Naast de aanpak van Heijnen gebruikt Sinninghe Damsté in haar lessen ook de art based learning-methode van Jeroen Lutters. Sinds 1 december 2018 is zij benoemd tot hoofd van het Art Based Learning Centre en geeft zij trainingen in samenwerking met ArtEZ Hogeschool. ‘Je verdiept je bij art based learning zeer aandachtig in een kunstwerk dat jou als het ware kiest. Er ontstaat een dialoog waardoor je via het kunstwerk in staat bent om op persoonlijke vragen een antwoord te vinden. En dat is juist voor leerlingen bij CKV heel bruikbaar, omdat ze daardoor ontdekken dat kunst ook over hen gaat. Dat het niet iets heel abstracts en moeilijks is, maar dat ook over hun persoonlijk leven gaat, over hun eigen menszijn. Dat blijkt bij deze leeftijdsgroep verrassend goed aan te slaan.’

‘Je verdiept je bij art based learning zeer aandachtig in een kunstwerk dat jou als het ware kiest. […] En dat is juist voor leerlingen bij CKV heel bruikbaar, omdat ze daardoor ontdekken dat kunst ook over hen gaat.’

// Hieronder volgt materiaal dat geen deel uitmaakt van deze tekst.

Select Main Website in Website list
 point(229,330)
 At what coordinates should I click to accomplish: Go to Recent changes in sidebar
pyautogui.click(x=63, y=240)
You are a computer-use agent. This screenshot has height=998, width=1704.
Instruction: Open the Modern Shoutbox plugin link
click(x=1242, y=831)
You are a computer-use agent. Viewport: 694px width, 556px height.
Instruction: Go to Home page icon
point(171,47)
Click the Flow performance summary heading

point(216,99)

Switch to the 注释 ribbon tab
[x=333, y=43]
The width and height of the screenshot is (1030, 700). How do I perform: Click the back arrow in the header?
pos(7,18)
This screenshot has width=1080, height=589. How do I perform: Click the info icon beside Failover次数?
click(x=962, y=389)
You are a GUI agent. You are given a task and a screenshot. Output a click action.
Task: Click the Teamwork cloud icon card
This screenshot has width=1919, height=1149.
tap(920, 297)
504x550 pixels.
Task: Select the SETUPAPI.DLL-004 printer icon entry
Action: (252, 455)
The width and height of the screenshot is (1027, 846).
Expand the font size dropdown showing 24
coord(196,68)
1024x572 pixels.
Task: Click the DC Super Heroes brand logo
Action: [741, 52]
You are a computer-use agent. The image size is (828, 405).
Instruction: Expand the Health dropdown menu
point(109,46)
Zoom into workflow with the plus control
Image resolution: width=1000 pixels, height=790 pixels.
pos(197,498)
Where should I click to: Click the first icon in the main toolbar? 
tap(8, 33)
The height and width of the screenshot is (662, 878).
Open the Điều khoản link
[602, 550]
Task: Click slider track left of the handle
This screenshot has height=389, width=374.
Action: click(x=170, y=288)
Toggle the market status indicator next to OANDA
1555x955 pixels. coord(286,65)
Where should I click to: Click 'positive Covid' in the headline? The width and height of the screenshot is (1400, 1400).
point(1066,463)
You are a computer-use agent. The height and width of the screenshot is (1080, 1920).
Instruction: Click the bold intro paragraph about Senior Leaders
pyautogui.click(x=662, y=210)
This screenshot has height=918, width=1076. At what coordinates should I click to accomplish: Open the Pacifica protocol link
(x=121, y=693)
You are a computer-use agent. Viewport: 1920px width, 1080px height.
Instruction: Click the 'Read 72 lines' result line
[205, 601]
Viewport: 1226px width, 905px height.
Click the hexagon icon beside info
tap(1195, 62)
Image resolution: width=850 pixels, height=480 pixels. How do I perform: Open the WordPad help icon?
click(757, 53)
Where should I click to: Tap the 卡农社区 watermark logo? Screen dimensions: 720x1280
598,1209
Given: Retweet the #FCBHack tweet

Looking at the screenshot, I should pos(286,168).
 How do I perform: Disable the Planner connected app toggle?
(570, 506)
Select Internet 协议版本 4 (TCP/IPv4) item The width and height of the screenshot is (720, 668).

Onderzoeksvraag formuleren

Voor het onderzoek laat Sinninghe Damsté haar leerlingen kiezen uit vier benaderingen. Twee waarbij de onderzoeker los staat van het maakproces, namelijk over en voor de kunst. ‘Je kijkt dan bijvoorbeeld naar de totstandkoming van een kunstwerk of hoe een onderdeel van het maakproces verbeterd zou kunnen worden.’ De andere twee benaderingen, in en door de kunst, zou je artistiek onderzoek kunnen noemen. ‘Dan ben je als onderzoeker onderdeel van het maakproces en is je onderzoeksvraag bijvoorbeeld hoe je een kunstwerk in de stijl van een bepaalde kunstenaar kunt maken of hoe een voorstelling zou kunnen helpen bij de beantwoording van een maatschappelijke vraag. Ik laat mijn leerlingen kiezen of ze overvoorin of door kunst onderzoek willen doen. Vervolgens moeten ze zich afvragen door welke bril ze gaan kijken en hoe ze überhaupt aan een onderzoeksvraag komen.’ 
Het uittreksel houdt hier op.